Mulai hari ini 1 Februari 2024, kocok ulang alias rebalancing Indeks LQ 45 mulai berlaku. ,PT Dayamitra Telekomunikasi Tbk (MTEL) efektif mengisi Indeks LQ45 atau 45 saham paling likuid di Bursa Efek Indonesia (BEI).  Pada perdagangan terakhir sebelum masuk jajaran elite LQ45 Rabu (31/1), saham MTEL ditutup menguat 3,03% ke level Rp 680.

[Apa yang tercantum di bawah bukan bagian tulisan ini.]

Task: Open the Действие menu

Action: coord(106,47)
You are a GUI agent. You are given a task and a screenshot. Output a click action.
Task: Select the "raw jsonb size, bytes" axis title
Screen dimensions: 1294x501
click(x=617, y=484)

Tercatat aksi beli bersih investor asing (net foreign buy) sebesar Rp 8,47 miliar. Sementara itu, volume transaksi mencapai Rp 36,5 miliar. Analis Phillip Sekuritas Edo Ardiansyah menyatakan emiten yang masuk ke LQ45 akan menyebabkan eksposur ke investor terutama fund manager yang lebih luas.
 
“Banyak fund manager lokal terutama big fund menjadikan indeks LQ45 sebagai benchmark atau tolok ukur kinerja investasi mereka. Big fund cukup selektif dalam berinvestasi sehingga inklusi MTEL dapat mendiversifikasi komposisi pemegang saham perusahaan terutama di kalangan fund manager,” kata Edo, Kamis (1/2).
 
Menurutnya, hal tersebut menjadi katalis positif untuk saham MTEL lantaran rebalancing portofolio yang menyebabkan inflow dana masuk ke saham MTEL.
Mengacu pada IDX Index Fact Sheet, ada 6 produk reksadana yang secara langsung menjadikan LQ45 sebagai benchmark dengan total dana kelolaan total mencapai hampir Rp 1,1 triliun.

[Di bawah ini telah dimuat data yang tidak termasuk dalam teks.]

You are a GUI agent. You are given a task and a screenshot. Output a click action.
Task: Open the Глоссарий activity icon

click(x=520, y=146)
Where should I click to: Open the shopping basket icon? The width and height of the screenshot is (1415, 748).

“Maka, dalam jangka pendek saat rebalancing, akan ada inflow tambahan ke saham MTEL. Ini baru RD konvensional, belum yang ETF dan KPD serta investor ritel yang menggunakan LQ45 sebagai tolok ukur juga” tambah Edo.

Pergerakan investor institusi asing di saham MTEL mulai tampak sejak BEI mengumumkan daftar terbaru konstituen LQ45, bersama PT Merdeka Battery Materials Tbk (MBMA), PT Pertamina Geothermal Energy Tbk (PGEO), dan PT Mitra Pack Tbk (PTMP).

Analis Maybank Sekuritas, Etta Rusidiana Putra menargetkan saham Mitratel bisa menyentuh level Rp 950 per saham pada tahun 2024. Katalis utama dari target harga tersebut adalah kinerja fundamental perseroan tersebut.

“Kami memperkirakan momentum pertumbuhan MTEL akan terus berlanjut pada 2024, karena perusahaan terus memperluas menara dan rasio sewa jaringan fibernya meningkat menjadi 1,5 kali. Dalam tingkat bunga yang tinggi lingkungan, kami berharap MTEL fokus pada penciptaan nilai dan lebih banyak lagi bijaksana dan strategis dalam ekspansi anorganik,” terangnya.  Faktor lain yang bisa mendorong kinerja MTEL pada tahun ini adalah peluang penurunan suku bunga.